We left to his car. His hand clasped with mine. His thumb would rub the back of my hand. "So, where are we going?" I asked turning in my seat. Haden shook his head glancing over at me.

"Not telling!" He sang with a goofy smile. I chuckled sitting back in my seat. Minutes later we parked near a restaurant. A smile graced my lips remembering the memories of this place. This was the exact same place that Haden and I met. He ran into me spilling pop all over me. Since then we've been friends. Haden asked me out four months after our first meeting and it's all history after that.

He took me into the restaurant. We sat down ordering our food and drinks. Haden seemed nervous and scared.

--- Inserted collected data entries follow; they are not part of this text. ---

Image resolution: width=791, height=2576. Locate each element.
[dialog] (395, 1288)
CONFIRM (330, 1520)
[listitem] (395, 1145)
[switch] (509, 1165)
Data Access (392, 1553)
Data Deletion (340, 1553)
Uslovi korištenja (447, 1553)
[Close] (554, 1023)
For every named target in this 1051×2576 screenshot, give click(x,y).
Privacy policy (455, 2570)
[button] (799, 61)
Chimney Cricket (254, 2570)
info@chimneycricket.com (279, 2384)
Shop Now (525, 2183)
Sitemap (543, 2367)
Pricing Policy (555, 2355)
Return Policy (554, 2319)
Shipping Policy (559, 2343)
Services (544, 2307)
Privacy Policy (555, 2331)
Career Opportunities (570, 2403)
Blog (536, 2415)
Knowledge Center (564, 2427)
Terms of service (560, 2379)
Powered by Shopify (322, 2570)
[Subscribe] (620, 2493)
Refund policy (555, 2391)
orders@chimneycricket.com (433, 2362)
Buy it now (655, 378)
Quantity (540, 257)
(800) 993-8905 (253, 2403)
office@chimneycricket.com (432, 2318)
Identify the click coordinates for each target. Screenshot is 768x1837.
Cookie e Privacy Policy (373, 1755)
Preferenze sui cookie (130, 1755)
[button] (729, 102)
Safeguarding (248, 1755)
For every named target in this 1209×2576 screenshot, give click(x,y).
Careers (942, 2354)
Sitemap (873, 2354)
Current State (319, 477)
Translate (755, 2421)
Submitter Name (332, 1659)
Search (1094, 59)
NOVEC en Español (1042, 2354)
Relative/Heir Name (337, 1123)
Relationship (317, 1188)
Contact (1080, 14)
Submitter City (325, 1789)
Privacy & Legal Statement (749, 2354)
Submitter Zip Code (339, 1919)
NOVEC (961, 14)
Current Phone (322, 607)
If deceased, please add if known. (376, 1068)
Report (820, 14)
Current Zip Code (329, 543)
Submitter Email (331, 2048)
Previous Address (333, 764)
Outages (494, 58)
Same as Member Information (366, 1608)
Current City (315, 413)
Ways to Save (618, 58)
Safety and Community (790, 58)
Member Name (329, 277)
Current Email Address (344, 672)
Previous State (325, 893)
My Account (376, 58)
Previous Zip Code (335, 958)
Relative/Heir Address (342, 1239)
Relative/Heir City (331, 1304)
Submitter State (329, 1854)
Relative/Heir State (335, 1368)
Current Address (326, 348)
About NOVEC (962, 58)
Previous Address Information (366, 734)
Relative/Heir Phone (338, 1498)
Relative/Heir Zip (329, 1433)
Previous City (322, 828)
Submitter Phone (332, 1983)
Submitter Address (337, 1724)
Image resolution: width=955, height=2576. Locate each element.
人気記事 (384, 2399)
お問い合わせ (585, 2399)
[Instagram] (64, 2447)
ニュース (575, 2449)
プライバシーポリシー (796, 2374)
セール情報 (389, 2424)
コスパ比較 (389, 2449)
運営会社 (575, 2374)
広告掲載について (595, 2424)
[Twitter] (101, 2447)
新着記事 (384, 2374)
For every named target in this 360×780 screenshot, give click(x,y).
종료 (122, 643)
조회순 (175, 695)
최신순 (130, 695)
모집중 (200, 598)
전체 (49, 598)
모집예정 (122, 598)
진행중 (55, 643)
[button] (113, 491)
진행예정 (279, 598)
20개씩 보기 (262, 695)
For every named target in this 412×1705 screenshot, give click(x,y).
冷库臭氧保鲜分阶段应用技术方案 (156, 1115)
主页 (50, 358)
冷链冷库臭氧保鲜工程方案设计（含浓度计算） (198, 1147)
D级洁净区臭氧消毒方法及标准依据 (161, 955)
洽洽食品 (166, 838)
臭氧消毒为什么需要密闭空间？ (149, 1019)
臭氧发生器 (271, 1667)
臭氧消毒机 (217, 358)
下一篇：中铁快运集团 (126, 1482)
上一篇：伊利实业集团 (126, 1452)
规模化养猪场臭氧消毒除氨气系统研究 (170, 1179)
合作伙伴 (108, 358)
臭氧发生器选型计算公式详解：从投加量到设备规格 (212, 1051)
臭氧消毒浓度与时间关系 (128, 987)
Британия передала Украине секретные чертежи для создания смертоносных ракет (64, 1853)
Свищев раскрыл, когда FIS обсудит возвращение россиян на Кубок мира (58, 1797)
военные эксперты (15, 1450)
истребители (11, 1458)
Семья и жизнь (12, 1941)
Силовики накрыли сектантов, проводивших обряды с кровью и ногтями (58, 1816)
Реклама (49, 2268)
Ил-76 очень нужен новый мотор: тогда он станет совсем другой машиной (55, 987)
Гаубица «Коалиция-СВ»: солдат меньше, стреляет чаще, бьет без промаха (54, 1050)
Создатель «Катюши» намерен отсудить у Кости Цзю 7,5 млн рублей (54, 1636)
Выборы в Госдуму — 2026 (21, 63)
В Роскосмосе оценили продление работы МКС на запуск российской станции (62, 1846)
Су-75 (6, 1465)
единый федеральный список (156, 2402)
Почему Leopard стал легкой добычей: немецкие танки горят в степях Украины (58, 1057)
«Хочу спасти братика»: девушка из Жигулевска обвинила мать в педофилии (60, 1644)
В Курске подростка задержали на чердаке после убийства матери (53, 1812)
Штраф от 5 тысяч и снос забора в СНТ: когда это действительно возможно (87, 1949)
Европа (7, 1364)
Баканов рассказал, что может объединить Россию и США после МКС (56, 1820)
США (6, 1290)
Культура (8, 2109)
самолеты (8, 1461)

I held his hand in mine. "Grant, I have something to tell you," Haden spoke gripping my hand tightly. My brows came together when he stood up standing in front of me. "Grant Hues, I've had you by my side long enough to know what I want. You've been inside my head since the moment I saw that smile. You've been in my heart since the day you said yes. We are almost done with high school and I don't want to see you leave. So Grant will you take this ring, to show all the men and women of this world that you belong to someone, that you belong to me? Grant Hues, will you marry me?" Haden asked getting on one knee popping out a ring box.

A smile spread on my lips. Nodding my head with tears in my eyes. Haden stood up, me doing the same, he slipped the beautiful ring on my finger. He held my cheeks in his hands. "I love you Haden," I said through tears. Haden's own tears sprung out causing us to laugh.

"I love you Grant," Haden said pressing his lips to mine. We held each other in an embrace for a minute or two before returning to our meal. I can't wait for the moment Haden and I move in together. Or plan our wedding, have kids, pets, and grow old together.